** PROMPT A **
Which pieces of equipment does the glassworks article say are inside the workshop?
** PROMPT B **
According to the glassworks article, how long does it take to make one piece of glassware?
** PROMPT C **
Rewrite the paragraph of the glassworks article that begins "This glassworks came into being" as a short bulleted list, keeping its main facts.

A friendly glassworks

“Kokonotuido Home-Fired Suenosato Hand-blown Glassworks”, where you can try your hand at glassblowing, is a 10-minute bus ride from JR Ofuna Station. After walking through a peaceful rural area for around five minutes, Haruka Sato and Kaname Onoguchi came to meet me from the glassworks (photo 1).
This glassworks came into being when the owner, Chiemaro Shibuya, having opened a restaurant serving handmade soba buckwheat noodles and other Japanese cuisine on this site around forty years ago, decided that he wanted to serve the restaurant’s food on homemade tableware. Nowadays, it usually makes glassware and containers for restaurants in Kanagawa Prefecture and Tokyo to use and sell. Furthermore, it also holds “hands-on glassblowing” sessions, with the aim of letting a variety of people experience the fun of making things by hand.
Here, you can make glass tumblers, small dishes, sake cups, milk jugs, mugs with handles, wind-chimes, and more. Participants from second grade of elementary school and older are welcomed, so the glassworks is packed with family groups during the school summer vacation. Inside, there is a melting furnace for melting the glass, “glory holes” for reheating the glass, annealing furnaces for cooling the glass, and workbenches (photo 2). It takes around 20 minutes to make one piece of glassware, and two people can take part simultaneously.

Blow while the glass is hot

So, what am I going to make? I took a look at the sample pieces, and my imagination fired up. “Okay, I’m going to make a rocks glass!!” (A rocks glass is a short, thick glass for whiskey and other drinks).
I told Ms. Haruka Sato, who will teach me the glassblowing method, what kind of glass I wanted to make, and then it was finally time to start glassmaking. First, I will choose from the colored glass (photo 3). You can choose a single color or multiple colors.
Initially, we wrap hot glass from the melting furnace around the tip of the blowpipe. Wrapping the glass is quite difficult, so Ms. Sato did it for me.
Now the real thing begins!!
After taking the blowpipe, I blow into it little by little, and the glass grows bigger. There’s no need to overexert yourself (photo 4). While doing this, you are supposed to keep turning the blowpipe, but I accidentally forgot. It’s difficult to do two things at the same time…
But it’s fine, because Ms. Sato is there to support me.

** DATA ROWS **
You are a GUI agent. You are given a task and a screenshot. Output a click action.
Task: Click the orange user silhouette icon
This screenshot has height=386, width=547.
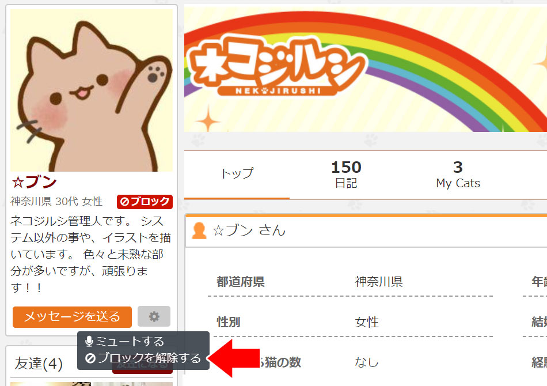(199, 230)
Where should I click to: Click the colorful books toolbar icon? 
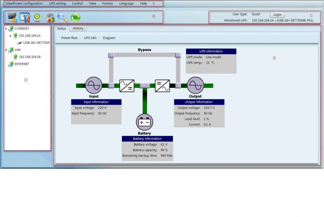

** WRITTEN REPLY A **
- A melting furnace for melting the glass
- "Glory holes" for reheating the glass
- Annealing furnaces for cooling the glass
- Workbenches

** WRITTEN REPLY B **
Around 20 minutes.

** WRITTEN REPLY C **
- About forty years ago, the owner, Chiemaro Shibuya, opened a restaurant on the site serving handmade soba buckwheat noodles and other Japanese cuisine.
- He started the glassworks because he wanted to serve the restaurant's food on homemade tableware.
- Today it usually makes glassware and containers for restaurants in Kanagawa Prefecture and Tokyo to use and sell.
- It also holds hands-on glassblowing sessions so that a variety of people can experience the fun of making things by hand.